> [EXERCISE]: Copy the data below verbatim, leaving no line out.

> [RECORDS PROVIDED]:

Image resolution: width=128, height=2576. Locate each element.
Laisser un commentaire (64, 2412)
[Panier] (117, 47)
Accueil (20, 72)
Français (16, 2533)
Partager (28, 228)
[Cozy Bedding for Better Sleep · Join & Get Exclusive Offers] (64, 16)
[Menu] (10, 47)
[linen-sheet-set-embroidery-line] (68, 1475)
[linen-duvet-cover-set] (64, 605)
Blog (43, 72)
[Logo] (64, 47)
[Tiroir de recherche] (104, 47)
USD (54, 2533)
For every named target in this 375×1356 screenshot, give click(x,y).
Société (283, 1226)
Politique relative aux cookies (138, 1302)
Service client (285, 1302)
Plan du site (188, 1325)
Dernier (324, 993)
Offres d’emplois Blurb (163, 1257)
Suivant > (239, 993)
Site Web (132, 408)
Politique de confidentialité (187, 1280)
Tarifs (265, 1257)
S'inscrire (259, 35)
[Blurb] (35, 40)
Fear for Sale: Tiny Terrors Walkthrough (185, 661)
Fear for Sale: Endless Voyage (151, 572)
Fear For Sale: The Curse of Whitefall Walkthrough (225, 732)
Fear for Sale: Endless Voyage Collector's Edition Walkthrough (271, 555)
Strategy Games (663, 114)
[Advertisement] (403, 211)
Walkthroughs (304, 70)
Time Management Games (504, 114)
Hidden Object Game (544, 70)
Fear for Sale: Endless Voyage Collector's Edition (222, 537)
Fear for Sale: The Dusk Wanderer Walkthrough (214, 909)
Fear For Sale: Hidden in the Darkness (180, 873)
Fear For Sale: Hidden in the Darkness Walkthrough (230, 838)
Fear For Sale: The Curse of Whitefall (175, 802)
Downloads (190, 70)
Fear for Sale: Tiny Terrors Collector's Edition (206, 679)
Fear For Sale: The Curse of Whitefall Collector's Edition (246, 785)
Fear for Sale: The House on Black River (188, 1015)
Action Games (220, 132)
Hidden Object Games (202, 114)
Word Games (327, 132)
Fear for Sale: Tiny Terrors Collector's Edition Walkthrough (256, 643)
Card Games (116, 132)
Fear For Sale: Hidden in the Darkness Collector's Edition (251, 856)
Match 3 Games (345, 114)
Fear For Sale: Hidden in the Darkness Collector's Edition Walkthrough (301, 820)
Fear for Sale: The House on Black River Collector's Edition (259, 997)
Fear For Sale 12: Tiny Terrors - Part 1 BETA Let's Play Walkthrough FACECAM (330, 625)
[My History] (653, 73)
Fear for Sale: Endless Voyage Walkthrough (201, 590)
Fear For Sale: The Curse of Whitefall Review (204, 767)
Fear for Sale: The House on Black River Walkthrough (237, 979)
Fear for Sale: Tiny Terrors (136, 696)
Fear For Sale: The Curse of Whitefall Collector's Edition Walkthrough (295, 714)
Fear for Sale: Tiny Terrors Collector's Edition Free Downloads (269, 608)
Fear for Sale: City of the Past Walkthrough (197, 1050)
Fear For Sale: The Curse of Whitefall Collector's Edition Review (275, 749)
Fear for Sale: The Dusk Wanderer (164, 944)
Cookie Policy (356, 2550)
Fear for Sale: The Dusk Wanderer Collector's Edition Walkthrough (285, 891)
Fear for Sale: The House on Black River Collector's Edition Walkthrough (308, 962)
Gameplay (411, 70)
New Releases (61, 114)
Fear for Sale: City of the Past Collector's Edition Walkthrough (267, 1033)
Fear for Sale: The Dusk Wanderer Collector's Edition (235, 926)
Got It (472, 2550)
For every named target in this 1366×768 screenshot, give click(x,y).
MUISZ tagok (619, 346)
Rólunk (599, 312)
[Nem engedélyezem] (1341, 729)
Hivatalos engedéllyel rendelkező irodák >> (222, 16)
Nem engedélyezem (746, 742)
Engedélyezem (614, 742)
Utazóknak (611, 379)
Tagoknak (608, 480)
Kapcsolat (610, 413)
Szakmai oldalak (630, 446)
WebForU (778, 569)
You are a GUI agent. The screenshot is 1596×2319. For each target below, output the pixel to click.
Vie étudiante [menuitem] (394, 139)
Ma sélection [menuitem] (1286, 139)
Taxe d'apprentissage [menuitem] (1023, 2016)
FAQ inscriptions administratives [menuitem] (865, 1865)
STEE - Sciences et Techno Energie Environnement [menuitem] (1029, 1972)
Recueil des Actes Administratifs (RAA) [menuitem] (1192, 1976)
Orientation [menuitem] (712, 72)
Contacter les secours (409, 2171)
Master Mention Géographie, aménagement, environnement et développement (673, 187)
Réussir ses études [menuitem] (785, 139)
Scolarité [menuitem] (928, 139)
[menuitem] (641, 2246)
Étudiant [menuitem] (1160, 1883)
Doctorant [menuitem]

> [SOLUTION]:
Image resolution: width=128, height=2576. Locate each element.
Laisser un commentaire (64, 2412)
[Panier] (117, 47)
Accueil (20, 72)
Français (16, 2533)
Partager (28, 228)
[Cozy Bedding for Better Sleep · Join & Get Exclusive Offers] (64, 16)
[Menu] (10, 47)
[linen-sheet-set-embroidery-line] (68, 1475)
[linen-duvet-cover-set] (64, 605)
Blog (43, 72)
[Logo] (64, 47)
[Tiroir de recherche] (104, 47)
USD (54, 2533)
For every named target in this 375×1356 screenshot, give click(x,y).
Société (283, 1226)
Politique relative aux cookies (138, 1302)
Service client (285, 1302)
Plan du site (188, 1325)
Dernier (324, 993)
Offres d’emplois Blurb (163, 1257)
Suivant > (239, 993)
Site Web (132, 408)
Politique de confidentialité (187, 1280)
Tarifs (265, 1257)
S'inscrire (259, 35)
[Blurb] (35, 40)
Fear for Sale: Tiny Terrors Walkthrough (185, 661)
Fear for Sale: Endless Voyage (151, 572)
Fear For Sale: The Curse of Whitefall Walkthrough (225, 732)
Fear for Sale: Endless Voyage Collector's Edition Walkthrough (271, 555)
Strategy Games (663, 114)
[Advertisement] (403, 211)
Walkthroughs (304, 70)
Time Management Games (504, 114)
Hidden Object Game (544, 70)
Fear for Sale: Endless Voyage Collector's Edition (222, 537)
Fear for Sale: The Dusk Wanderer Walkthrough (214, 909)
Fear For Sale: Hidden in the Darkness (180, 873)
Fear For Sale: Hidden in the Darkness Walkthrough (230, 838)
Fear For Sale: The Curse of Whitefall (175, 802)
Downloads (190, 70)
Fear for Sale: Tiny Terrors Collector's Edition (206, 679)
Fear For Sale: The Curse of Whitefall Collector's Edition (246, 785)
Fear for Sale: The House on Black River (188, 1015)
Action Games (220, 132)
Hidden Object Games (202, 114)
Word Games (327, 132)
Fear for Sale: Tiny Terrors Collector's Edition Walkthrough (256, 643)
Card Games (116, 132)
Fear For Sale: Hidden in the Darkness Collector's Edition (251, 856)
Match 3 Games (345, 114)
Fear For Sale: Hidden in the Darkness Collector's Edition Walkthrough (301, 820)
Fear for Sale: The House on Black River Collector's Edition (259, 997)
Fear For Sale 12: Tiny Terrors - Part 1 BETA Let's Play Walkthrough FACECAM (330, 625)
[My History] (653, 73)
Fear for Sale: Endless Voyage Walkthrough (201, 590)
Fear For Sale: The Curse of Whitefall Review (204, 767)
Fear for Sale: The House on Black River Walkthrough (237, 979)
Fear for Sale: Tiny Terrors (136, 696)
Fear For Sale: The Curse of Whitefall Collector's Edition Walkthrough (295, 714)
Fear for Sale: Tiny Terrors Collector's Edition Free Downloads (269, 608)
Fear for Sale: City of the Past Walkthrough (197, 1050)
Fear For Sale: The Curse of Whitefall Collector's Edition Review (275, 749)
Fear for Sale: The Dusk Wanderer (164, 944)
Cookie Policy (356, 2550)
Fear for Sale: The Dusk Wanderer Collector's Edition Walkthrough (285, 891)
Fear for Sale: The House on Black River Collector's Edition Walkthrough (308, 962)
Gameplay (411, 70)
New Releases (61, 114)
Fear for Sale: City of the Past Collector's Edition Walkthrough (267, 1033)
Fear for Sale: The Dusk Wanderer Collector's Edition (235, 926)
Got It (472, 2550)
For every named target in this 1366×768 screenshot, give click(x,y).
MUISZ tagok (619, 346)
Rólunk (599, 312)
[Nem engedélyezem] (1341, 729)
Hivatalos engedéllyel rendelkező irodák >> (222, 16)
Nem engedélyezem (746, 742)
Engedélyezem (614, 742)
Utazóknak (611, 379)
Tagoknak (608, 480)
Kapcsolat (610, 413)
Szakmai oldalak (630, 446)
WebForU (778, 569)
You are a GUI agent. The screenshot is 1596×2319. For each target below, output the pixel to click.
Vie étudiante [menuitem] (394, 139)
Ma sélection [menuitem] (1286, 139)
Taxe d'apprentissage [menuitem] (1023, 2016)
FAQ inscriptions administratives [menuitem] (865, 1865)
STEE - Sciences et Techno Energie Environnement [menuitem] (1029, 1972)
Recueil des Actes Administratifs (RAA) [menuitem] (1192, 1976)
Orientation [menuitem] (712, 72)
Contacter les secours (409, 2171)
Master Mention Géographie, aménagement, environnement et développement (673, 187)
Réussir ses études [menuitem] (785, 139)
Scolarité [menuitem] (928, 139)
[menuitem] (641, 2246)
Étudiant [menuitem] (1160, 1883)
Doctorant [menuitem]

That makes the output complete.